Saturday October 22, 1:00- 5:00pm
Meet at Harry Bridges Plaza
Please register with SPUR
This event is free and open to the public
Donations appreciated


“Space is a practiced place.” –Michel de Certeau

Can the street become defined through its patterns of use? Can the increasing numbers of cyclists down Market Street help to enact new ways of thinking about bike lanes, intersections and interactions between people on bikes, on foot, in cars or riding transit? Join us for a ride down Market Street where we will inscribe our route, charting this space for bikes in advance of better bike infrastructure. Bike-share bikes will be available for use on a first-come, first-served basis.
Over the course of our route we will look at the Market Street Bike Lane Trial, discuss plans in progress for future trials and gather ideas for how to design a better Market Street. The day will feature talks with city officials, bicycle advocates, and artists. We will end the day at UN Plaza where we will relax in Rebar’s Bubble Lounge with refreshments powered by their Juicecycle.

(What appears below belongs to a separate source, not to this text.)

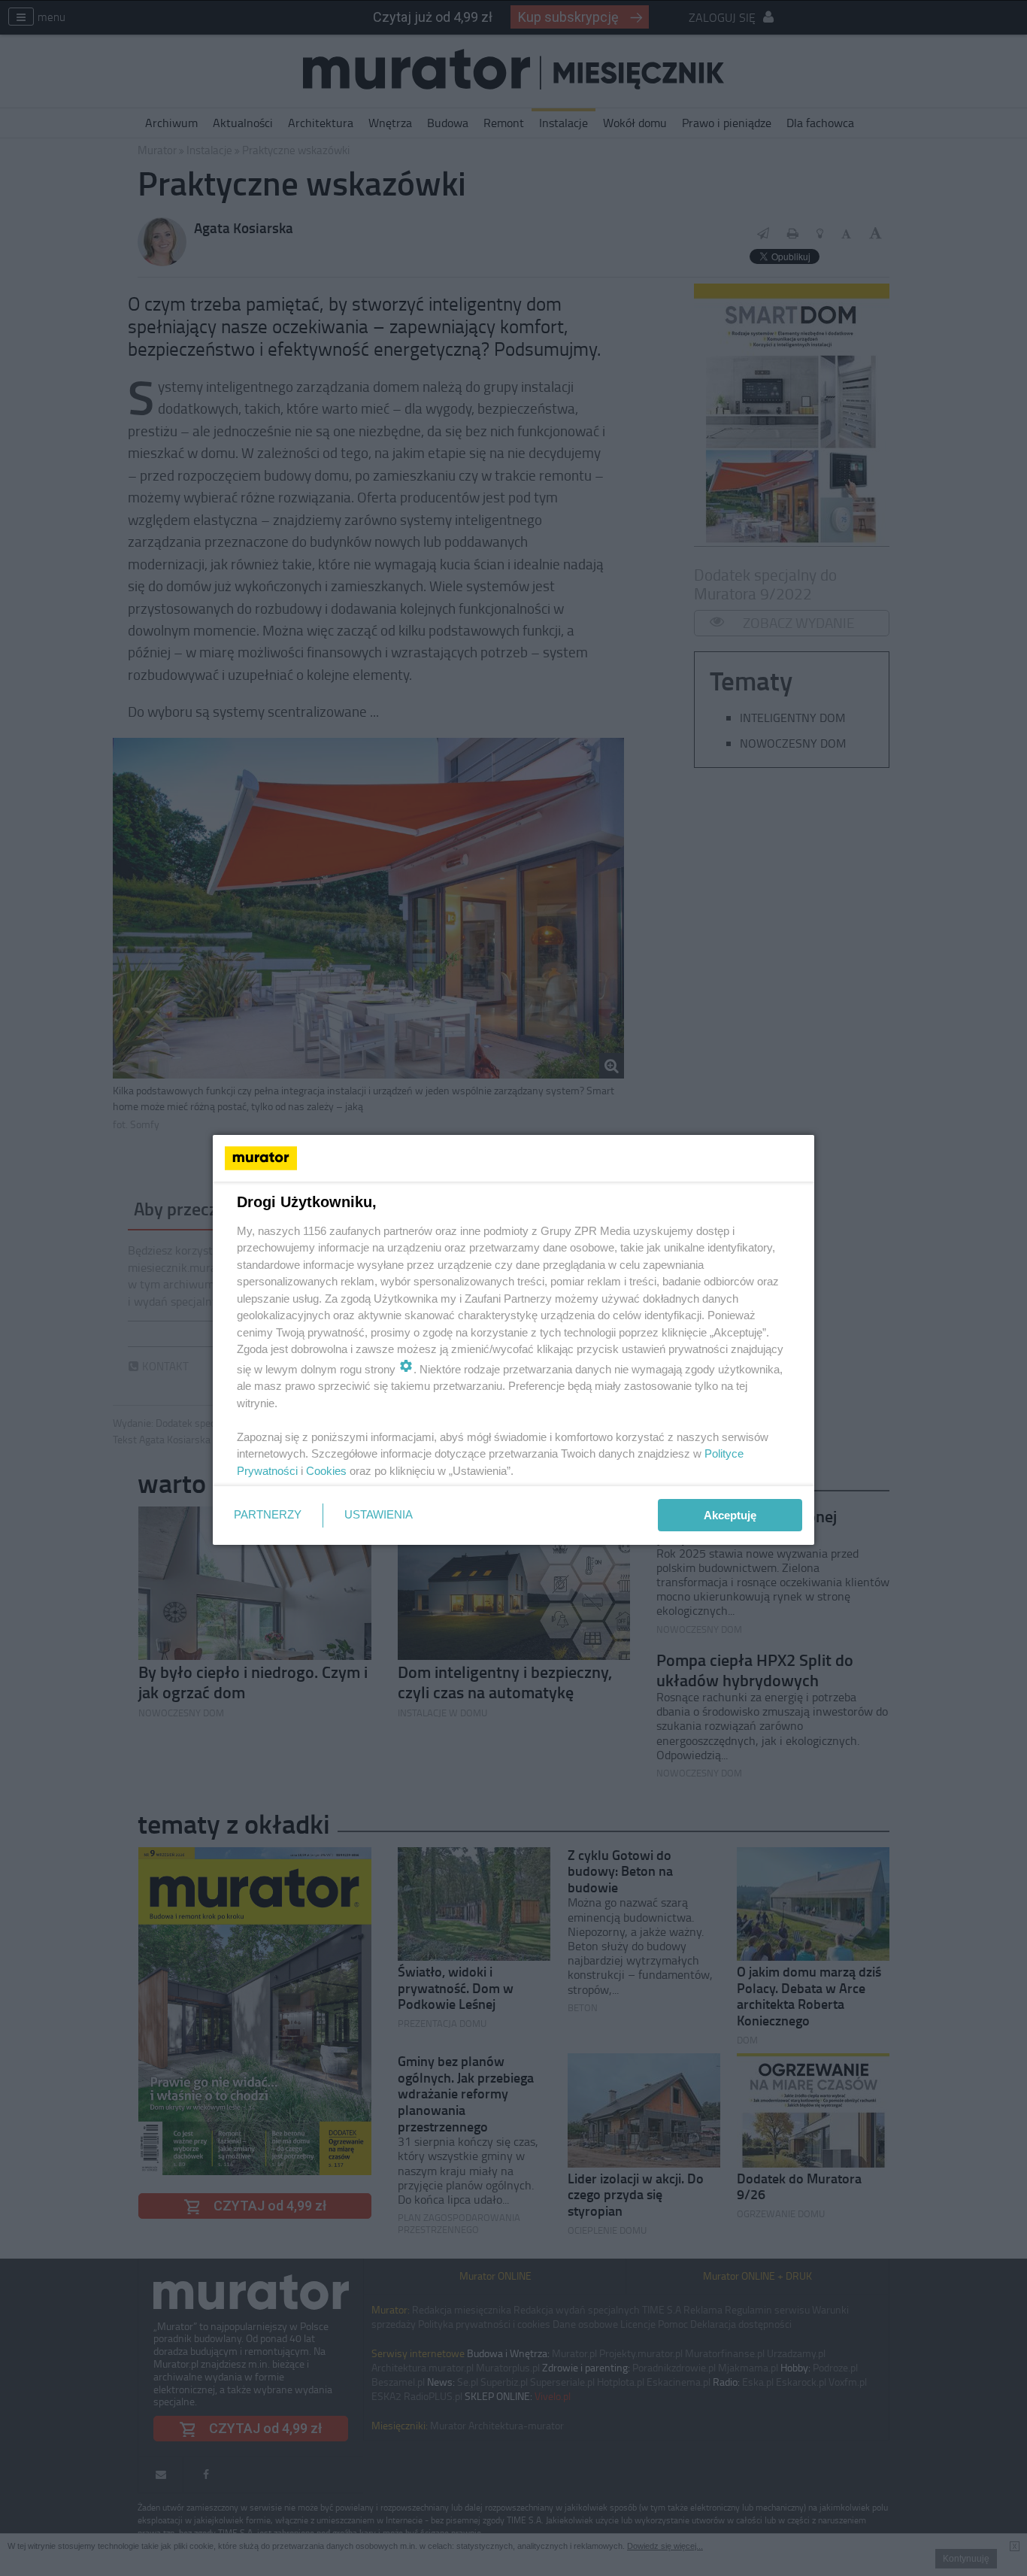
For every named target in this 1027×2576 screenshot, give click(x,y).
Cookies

Our guests will include Sabrina Merlo, the former Regional Advocacy Director of the Bay Area Bicycle Coalition and co-creator of Civic Cycle; Will Tabajonda of the SFMTA who is helping to launch San Francisco’s bike-share program, Andrew Lee and Nate Chanchareon of the Sustainable Streets Division of the San Francisco Municipal Transportation Agency; Chris Carlsson, author, historian, and co-originator of Critical Mass; Kit Hodge, Director of the San Francisco Great Streets Project; Brian Smith of Huckleberry Bicycles, the newly opened bike repair kiosk on Market Street; and John Bela a collaborator in Rebar.
The street intervention has been created in collaboration with Rebar. We appreciate the participation of ULICU, the San Francisco Bike Coalition and the San Francisco Great Streets Project. Reclaim Market Street! is made possible through the generous support of SPUR and the San Francisco Municipal Transportation Agency. This event is part of the exhibition Reclaim Market Street! created by the Studio for Urban Projects and exhibited at SPUR. Please visit the exhibition at 654 Mission Street, San Francisco.